We’ve always had a bit of fun with the fact that my first son’s birthday is two days after mine. On occasion, we’ve even had our birthday observances combined.

What’s more, both of us were born in leap years, so we both missed, by a matter of days, being born on ‘Leap Day’, February 29th. Being the odd ducks that we are, Molly and I always harbored a secret hope that among our children would be red-haired, left-handed twins; a February 29th birthday would be icing on the cake. We do have some left-handedness among our kids – 4M writes left-handed, but throws right-handed (given that degree of ambidexterity, I insisted that he hit lefty in baseball); and 8M is still pretty ambidextrous. But, alas, no redheads (and given the red highlights in my beard - at least before it went gray - we had some hopes). And no twins. At least, not yet. ;)

I did know a girl in college whose birthday was February 29th.
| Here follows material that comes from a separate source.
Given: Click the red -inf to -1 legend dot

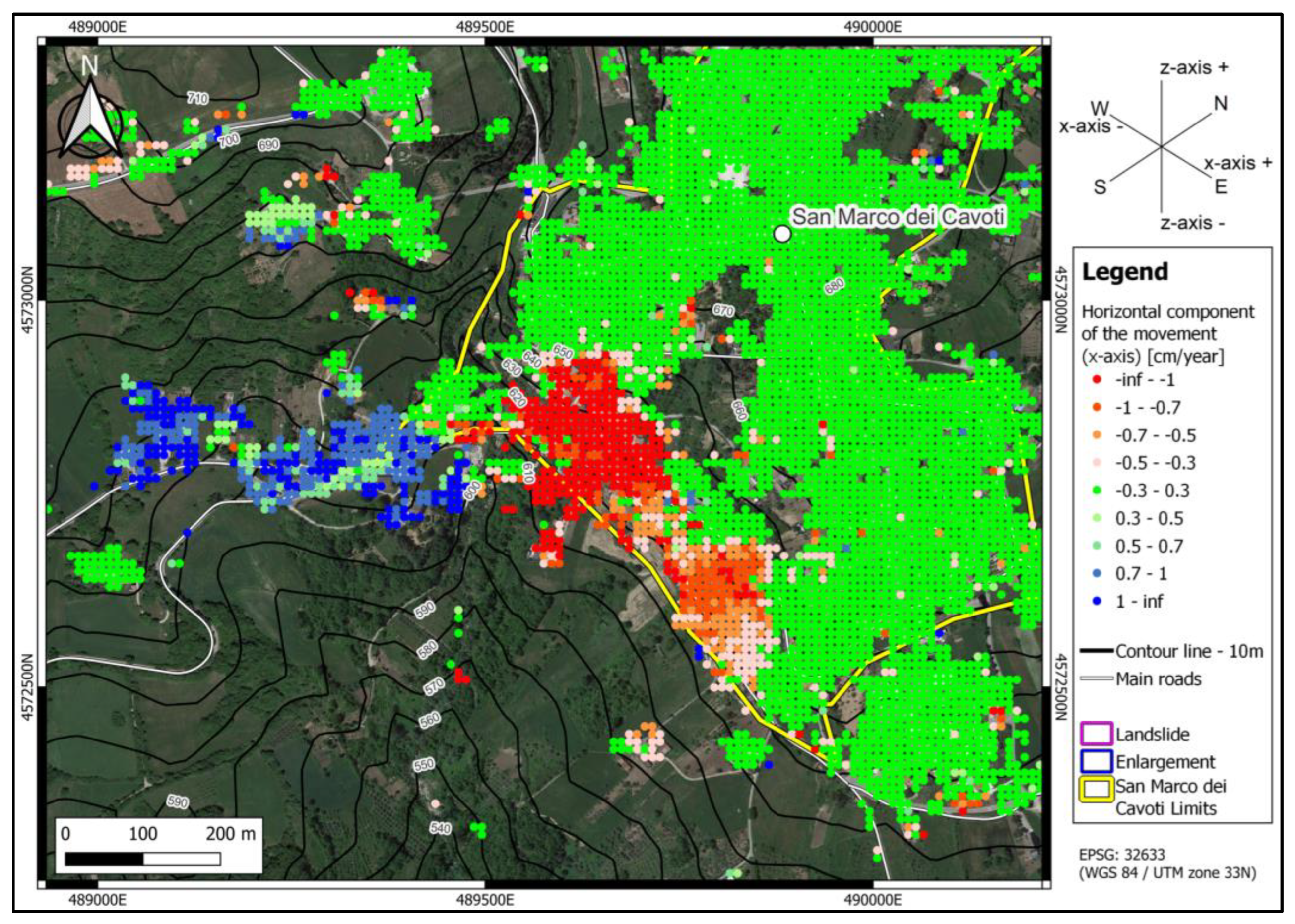Looking at the screenshot, I should (1098, 379).
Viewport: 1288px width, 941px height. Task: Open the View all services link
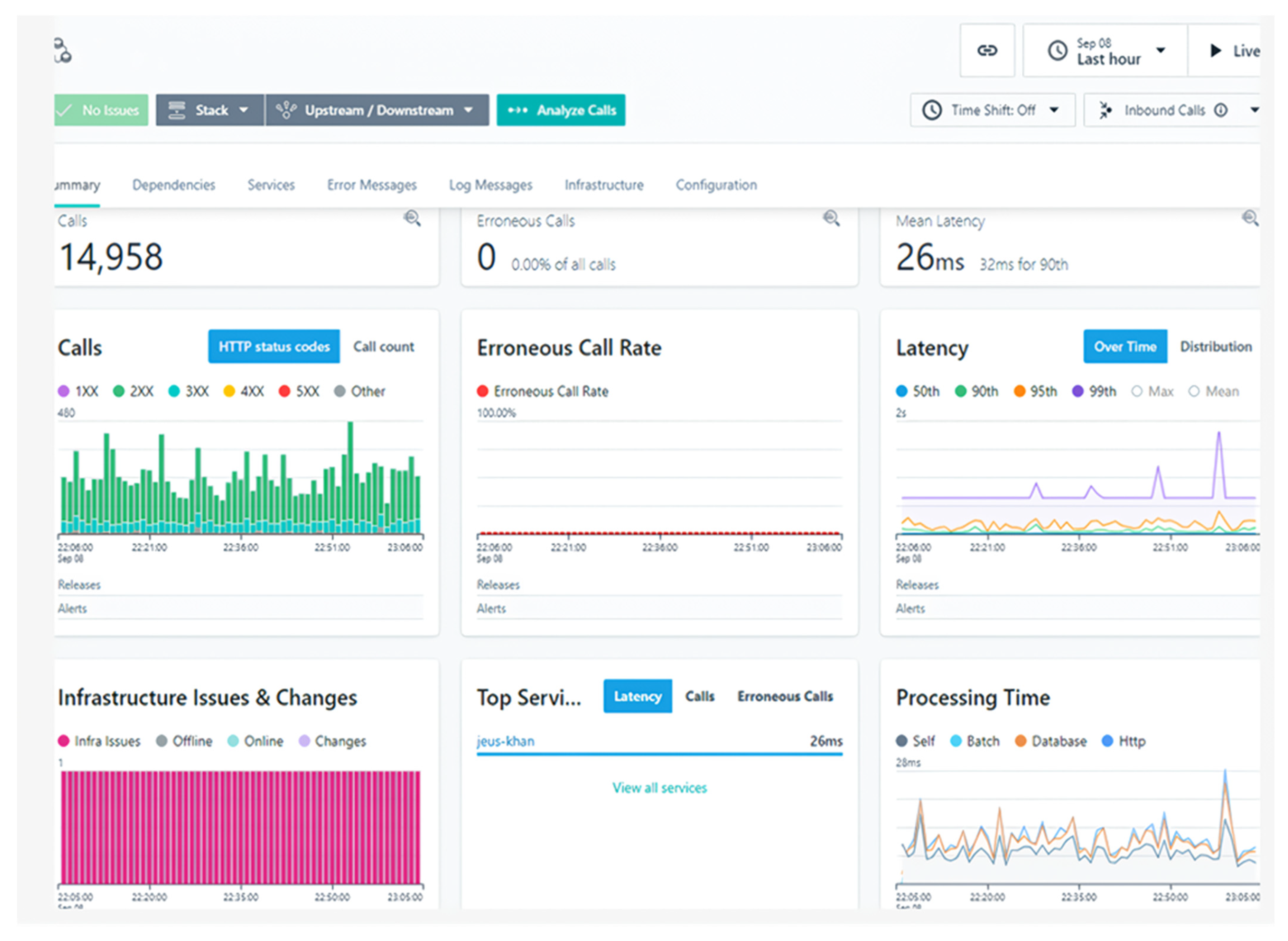coord(659,788)
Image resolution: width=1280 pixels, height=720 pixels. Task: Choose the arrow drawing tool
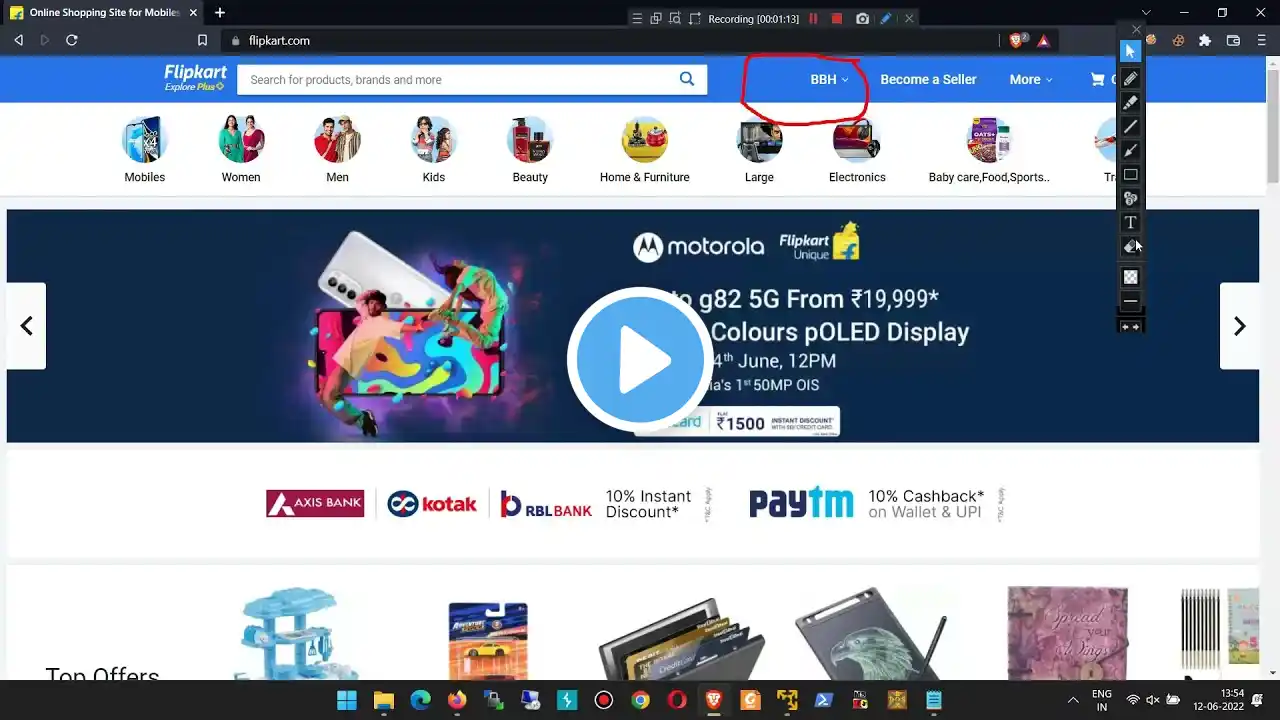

So every year, we would gather at her room at 11:59 PM on February 28th to sing Happy Birthday to her, ending just after midnight on March 1st, figuring that somewhere in there was her birthday. (The same girl told us how, when she was in high school, she counted the time from her parents’ wedding anniversary to her birthday. Counting only 8½ months, she confronted her mother with the damning evidence; her mom responded, “Do you think you could maybe give us the benefit of the doubt for two weeks?”)

Anyway, when Molly’s due date with 3M was in early March, we instantly began hoping that he’d be a few days early, and come on the 29th (save on birthday parties that way, dontcha know). As the calendar passed into late February, we began to wonder if there was anything we could do to bring the baby into the world on the desired day. We talked about going for a drive on back-country gravel roads. As the weather warmed up, we even talked about going for a bike ride. We never did any of those things, but they were at least fun to talk about.

February 29th came and went, without so much as a false-labor contraction, nor any dilation. So we moved our focus on to the possibility that our baby would be born on my birthday (which was my 32nd that year).

My younger sister and I actually share our birthday (technically, I suppose she’s my step-sister – my mom’s daughter from her first marriage – but I’ve only ever called her my sister), which was the occasion of some teasing between us over the years. When our folks were first married, and our new family was very new, I used to tease her that it couldn’t be her birthday, because I had it first (she’s two years younger than me). But every year, Mom would make two birthday cakes. I don’t remember how the birthday parties went most years, but I do recall one year, my sister and her friends had a birthday party upstairs, while my friends and I had one in the basement, at the same time. God bless my mom for that. . .

Anyway, returning to the main story, my birthday, too, came and went without event. So at that point, the pressure was off; none of the subsequent days carried any special significance, and 3M was born two days after my birthday. Which, as it turned out, was his exact due date. And having a boy after two girls was nice, in its own way.

Of course, the birth of a child invokes all manner of hopes for the future, and wondering who the new little person will turn out to be. And, over the subsequent 21 years, his life, and ours, have gone places that we never would have imagined (much less hoped for). And that is just part of the richness of being human, isn’t it?